The Dutch are known for their culture, especially our painters are widely known. Rembrandt van Rijn, who painted ‘The Night Watch’. Johannes Vermeer, who painted ‘The girl with the pearl earring’ and ‘The Milkmaid’. And of course Vincent van Gogh, Mondriaan, and Escher. Nowadays his paintings are worth millions. Moreover, we are known for our famous DJs. Tiësto, Hardwell, Armin van Buuren and Afrojack are just a few names. Of the five best DJs in the world, four are Dutch!
‘The low countries’
‘The Netherlands’ literally means ‘the low countries’. That is because our country lies extremely low, approximately 50% of The Netherlands is below sea level. In 1953 there was a huge flood in which almost 2000 people drowned. As a result of this flood the ‘Delta Works’ were born, a large project of civil works which was developed to protect our country against floods. Many consider the ‘Delta Works’ as wonder of the modern world. Countries today still use Dutch companies and advice for projects involving water. For example, we are now constructing dikes in New York!
Costume or regional dress is traditional clothing that was worn in Dutch communities through a large part of the population. Wooden shoes and cheese girl costumes are a few examples of such typical Dutch dressing. There are a number of towns and regions in the Netherlands where still daily costumes are being worn for ordinary everyday dressing, generally only by older women.

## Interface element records
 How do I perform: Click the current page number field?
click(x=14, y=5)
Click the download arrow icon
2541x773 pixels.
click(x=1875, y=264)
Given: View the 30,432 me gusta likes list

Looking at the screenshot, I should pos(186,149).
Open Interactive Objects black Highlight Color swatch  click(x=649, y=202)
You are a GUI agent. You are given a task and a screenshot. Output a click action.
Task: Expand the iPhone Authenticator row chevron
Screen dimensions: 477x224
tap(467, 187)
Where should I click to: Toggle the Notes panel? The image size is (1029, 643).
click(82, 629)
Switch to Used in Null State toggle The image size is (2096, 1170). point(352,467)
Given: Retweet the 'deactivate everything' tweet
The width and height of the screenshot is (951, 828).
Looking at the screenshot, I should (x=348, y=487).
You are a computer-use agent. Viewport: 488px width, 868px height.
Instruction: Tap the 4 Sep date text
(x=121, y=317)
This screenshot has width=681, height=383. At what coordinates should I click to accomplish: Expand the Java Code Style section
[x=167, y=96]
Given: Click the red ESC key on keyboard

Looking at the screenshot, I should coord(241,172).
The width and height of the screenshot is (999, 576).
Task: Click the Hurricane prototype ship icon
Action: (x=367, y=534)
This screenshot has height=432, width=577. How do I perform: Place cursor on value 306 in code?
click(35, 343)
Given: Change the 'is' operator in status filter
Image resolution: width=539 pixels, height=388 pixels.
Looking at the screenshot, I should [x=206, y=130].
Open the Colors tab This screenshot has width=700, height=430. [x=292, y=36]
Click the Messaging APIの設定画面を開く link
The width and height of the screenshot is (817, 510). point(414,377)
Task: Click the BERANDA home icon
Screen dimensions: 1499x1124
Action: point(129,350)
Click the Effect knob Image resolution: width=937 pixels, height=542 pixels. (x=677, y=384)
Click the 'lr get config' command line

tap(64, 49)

## STATED TASK A
Using the passage on the Netherlands, decide whether each statement below agrees with it: (i) about half of the country lies below sea level; (ii) more than 2000 people drowned in the 1953 flood; (iii) everyday regional costumes are now worn mostly by young women. Answer yes or no for each, quoting the words of the passage that decide it.
## STATED TASK B
Pick up the passage on the Netherlands after its last sentence and write the next paragraph in the same voice.

## TASK RESULT A
(i) Yes: "approximately 50% of The Netherlands is below sea level"
(ii) No: "almost 2000 people drowned"
(iii) No: "generally only by older women"

## TASK RESULT B
‘Friet’ or fries with sauces like mayonnaise are typically Dutch. The Dutch invented many combinations of sauces to go with the fries. a popular one is ‘patatje oorlog’, which loosely translates to ‘fries at war’, which has mayonnaise and satay sauce accompanied by onions. Another famous one is ‘patat speciaal’, which means ‘fries special’. It also has mayonnaise but this time it is accompanied by a sort of spiced ketchup (curry) and also onions. A portion of fries is often combined with a fried snack. There is a wide variety of fried snacks. The best known are the ‘kroket’ and ‘frikandel’.
Other typical foods are our ‘stroopwafels‘, pancakes and ‘poffertjes’, which are like mini pancakes. Typical Dutch fish dishes are herring with onions and ‘kibbeling’. If there is one typical Dutch thing you want to do besides riding a bicycle or complaining about the weather, you should try to eat herring the Dutch way.
And last but not least, Dutch cheese. The Dutch produce cheeses that are known all around the world. For example; Gouda cheese and Edammer cheese.